How does JavaScript closure work in this example?

function createDisplayFunction(message) {
  return function() {
    displayMessage(message);
  };
}

// processing data array
for (var j = 0; j < dataList.length; j++) {
  var element = dataList[j];
  document.getElementById(element.elementId).onclick = createDisplayFunction(element.text);
}

I’m confused about how the assignment works in the final line. I’ve never encountered this pattern before where a function call result gets assigned to an event handler. Can someone explain what’s happening here? How does the closure preserve the message value for each iteration? I understand basic functions but this syntax is throwing me off. The way the function returns another function and then gets called immediately seems strange to me.

Here’s what’s happening: createDisplayFunction(element.text) runs immediately during each loop iteration and returns a new function. That returned function becomes your onclick handler. When you call createDisplayFunction(element.text), it creates a closure that grabs the specific element.text value from that iteration. The returned function remembers this captured value even after the loop ends. Without this pattern, all your click handlers would reference the same variable and you’d probably see the last element’s text every time. I use this technique all the time for dynamic event binding - it’s super helpful when each handler needs to remember different data from its loop iteration.

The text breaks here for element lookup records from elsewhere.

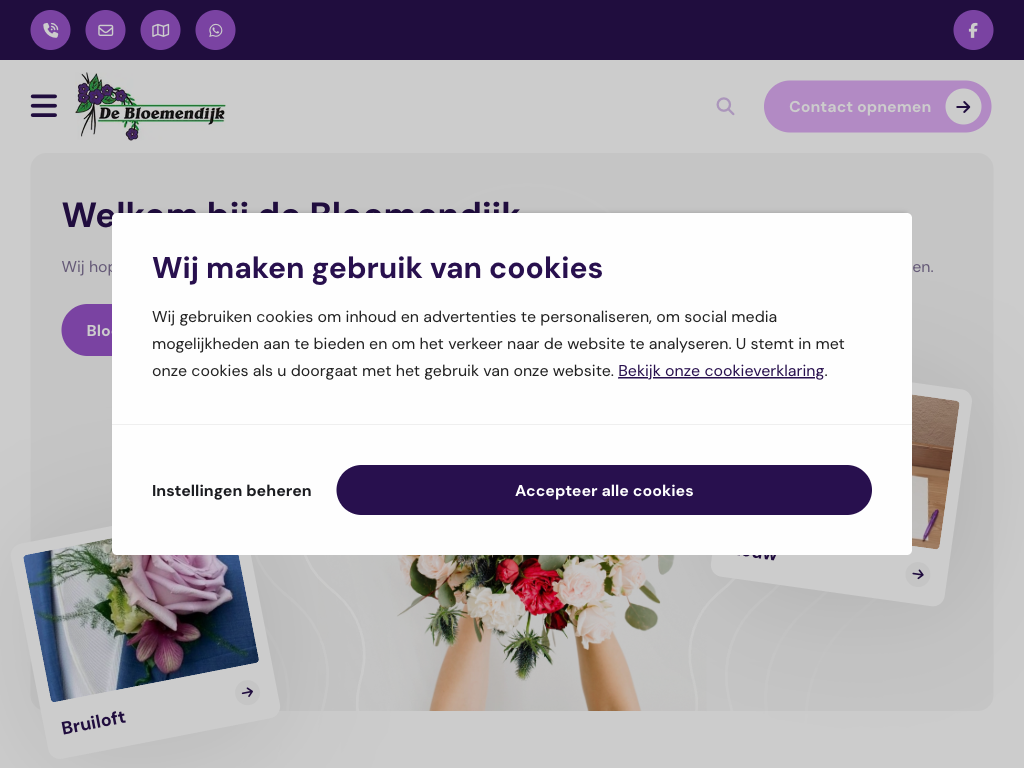This screenshot has width=1024, height=768.
Task: Open the WhatsApp chat icon
Action: pyautogui.click(x=215, y=30)
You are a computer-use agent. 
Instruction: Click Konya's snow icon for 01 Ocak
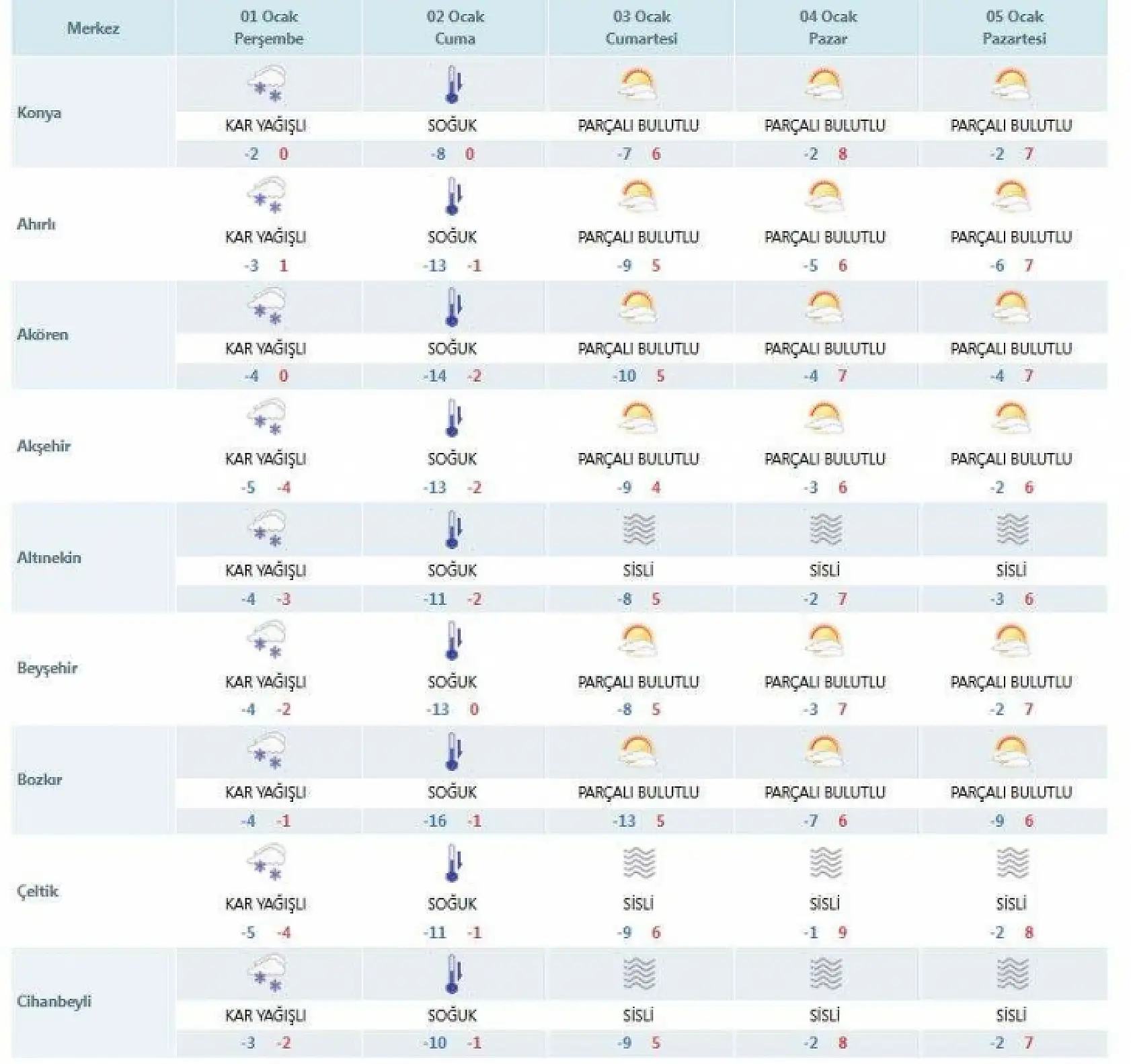point(268,85)
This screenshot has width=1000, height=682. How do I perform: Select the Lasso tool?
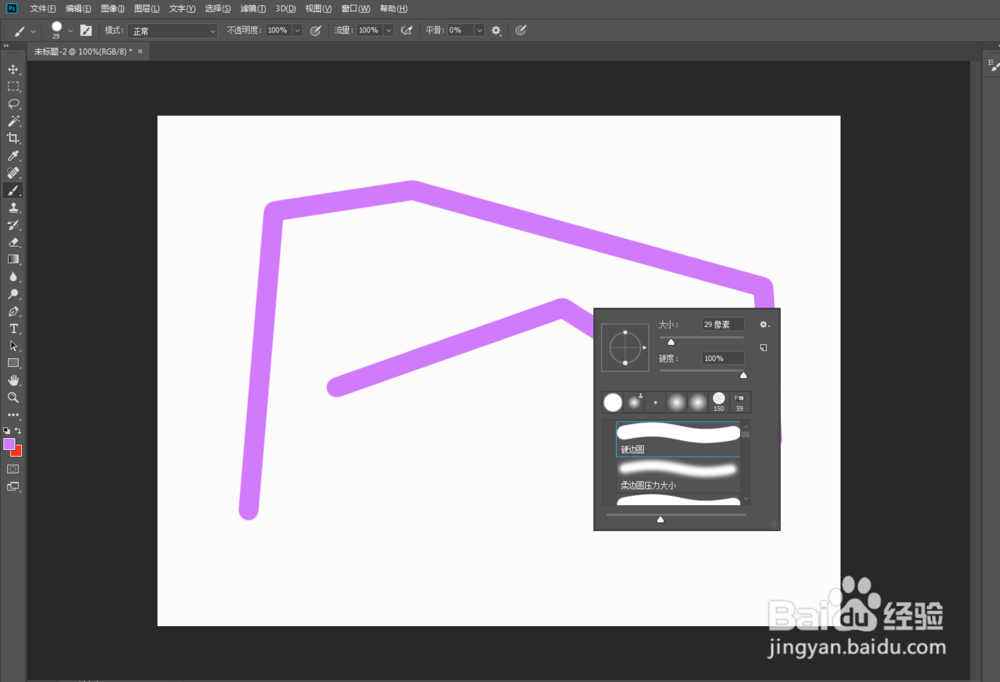[x=13, y=104]
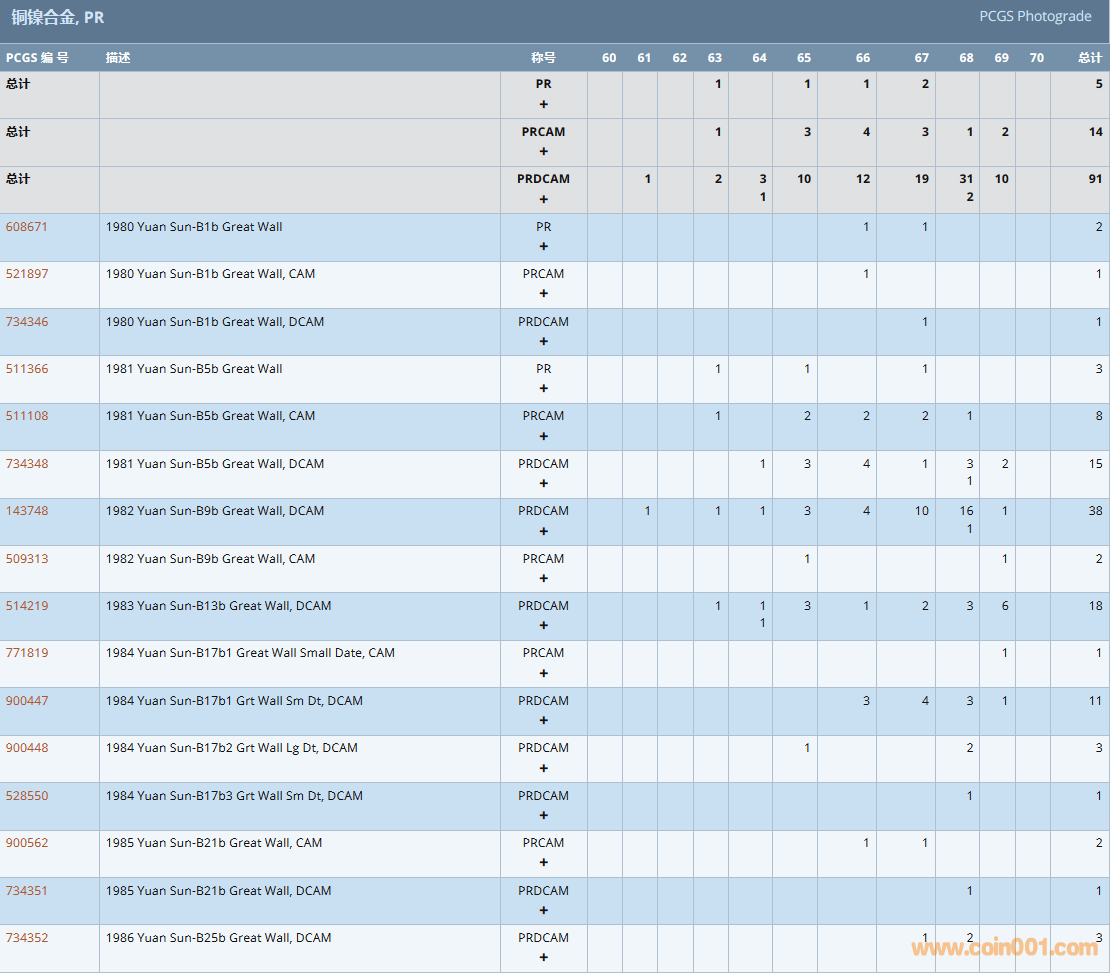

createDisplayFunction basically freezes the message value. Each time you call it with element.text, it grabs that specific string and locks it in its own scope. When the click handler runs later, it still has the original message even tho the loop variable moved on. Without this, all your handlers would just share the same variable reference.

Here’s what’s happening: createDisplayFunction is a factory that makes custom functions. When you call createDisplayFunction(element.text), you’re not just running a function - you’re creating a brand new one that gets its own private copy of whatever element.text was at that moment. Picture it like making individual containers, each with a different message inside. The closure keeps that manufactured function working perfectly - even if someone clicks weeks later, it still remembers exactly which message to show. This fixes the classic loop problem where everything would point to the last iteration’s value. Each click handler gets its own personal memory.